The process of putting the film together was interesting. We just had a whole lot of material to work with, moving imagery as well as recorded voices and sounds of birdsong and water running. There was no plan, no structure or storyboard, we simply took what we had and juggled it around. Gradually a structure suggested itself and we edited, edited, edited until we had 25 minutes with a coherent beginning and end.
I enjoyed this way of working, it was intuitive and creative and allowed layers of meaning to emerge, layering voice-overs with imagery and allowing one image to overlap into another. There were many wonderful moments in the opening event, and just one of my highlights was Lorraine's reaction. Having watched the film she said she would like to watch it again and really think through some of the things it suggested to her about walking. For me this encapsulated what I wanted, to create a film to quietly contemplate and to mull over. A film with the same feeling I have when I go on a walk.
We would like to tour our exhibition and film and would welcome suggestions for venues where we could recreate the installation.
The year of walks we did with the Light Walks Team of young people are documented on our collaborative blog, undiscoverednetworks.blogspot.com
Light Walks for Dark Days was made possible by funding from the National Lottery through Awards for All, from the Midlands Co-operative Society Ltd and support from N-STEP.
Wednesday, 21 November 2012
Sunday, 11 November 2012
Visible tracking
I've written before about my project Paths of Desire that started in 2004, a fascination with how people choose to move across a landscape and the trails that they leave. The idea resurfaces as a project every now and then, or perhaps never really leaves me.

◆ **Source material**
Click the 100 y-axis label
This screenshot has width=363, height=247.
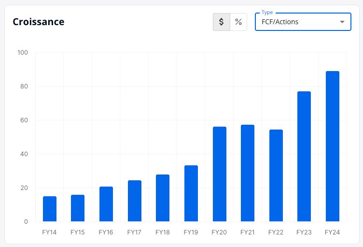coord(23,52)
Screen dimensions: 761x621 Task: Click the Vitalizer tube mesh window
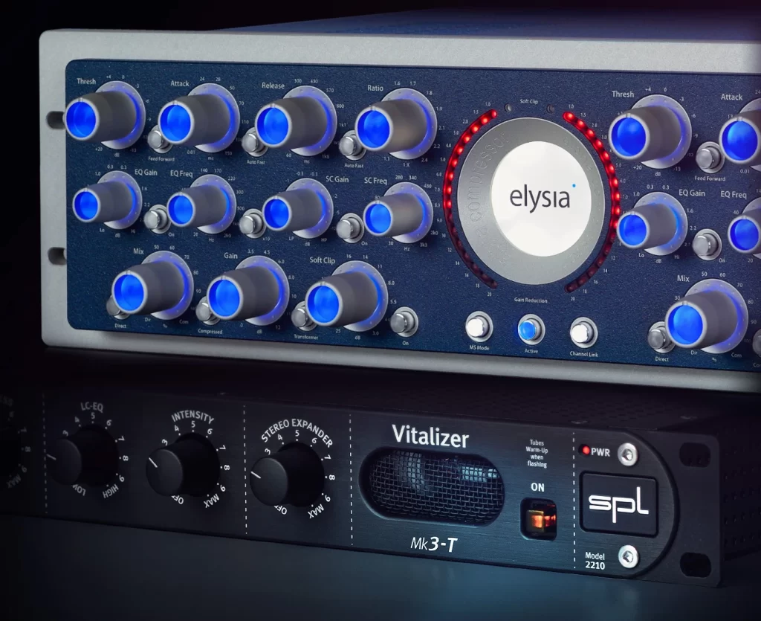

◆ **Required task 1**
According to the blog excerpt, why was Lorraine's reaction one of the highlights of the opening event? Answer in one to three sentences.
◆ **Required task 2**
Write a continuation of the blog excerpt on walking and the Paths of Desire project, starting after its final sentence.
The lines above are separate material from the blog excerpt.

◆ **Exercise result 1**
After watching the film, Lorraine said she wanted to watch it again and think through what it suggested to her about walking. Her response captured the aim behind the film: something to quietly contemplate and mull over, carrying the same feeling as going on a walk.

◆ **Exercise result 2**
When Anne-Marie Culhane asked me to lead a walk as part of her Back to Back series for the Fruit Routes project, the idea of Paths of Desire was strong. Anne-Marie had created a map of a route that leads to where a number of fruit trees and berried hedgerows can be found around the Loughborough campus, and this seemed like a path for those that desire the sweet tastes and juicy bounty. However, in response to the project, the original idea of Paths of Desire developed a new turn.
The notion behind the Back to Back series is that different artists and others (ecologists, historians, poets etc.) lead walks which respond to each others' walk, taking the walk before as a lead but also diverging away from it. The walk before mine was by artist/poet Paul Conneally and ecologist Ed Darby.
Paul and Ed had started thinking about the other users of the Fruit Routes, the fauna. Through their project they wanted to give the fauna a voice, by creating "Twoots", or non-digital Tweets - like using the format of Twitter, writing in only 140 characters, but writing it down and hanging it from a tree as a way of disseminating the words.
Taking this as a lead, I wondered about the paths of desire of the fauna. (This notion had been hanging in the air for a while - as I wrote in the February post Snow Tracks and Secret Lives) How different would they be to the paths laid down by humans, which generally form a straight line from point of origination (A) to point of destination(B)?
Certainly when I am foraging I begin to move through a landscape in a different way, zigzagging across pathways, scouring edges, looking over hedgerows. How were the birds, animals and insects moving around, foraging their way through nature's bounty? What lines do their paths make?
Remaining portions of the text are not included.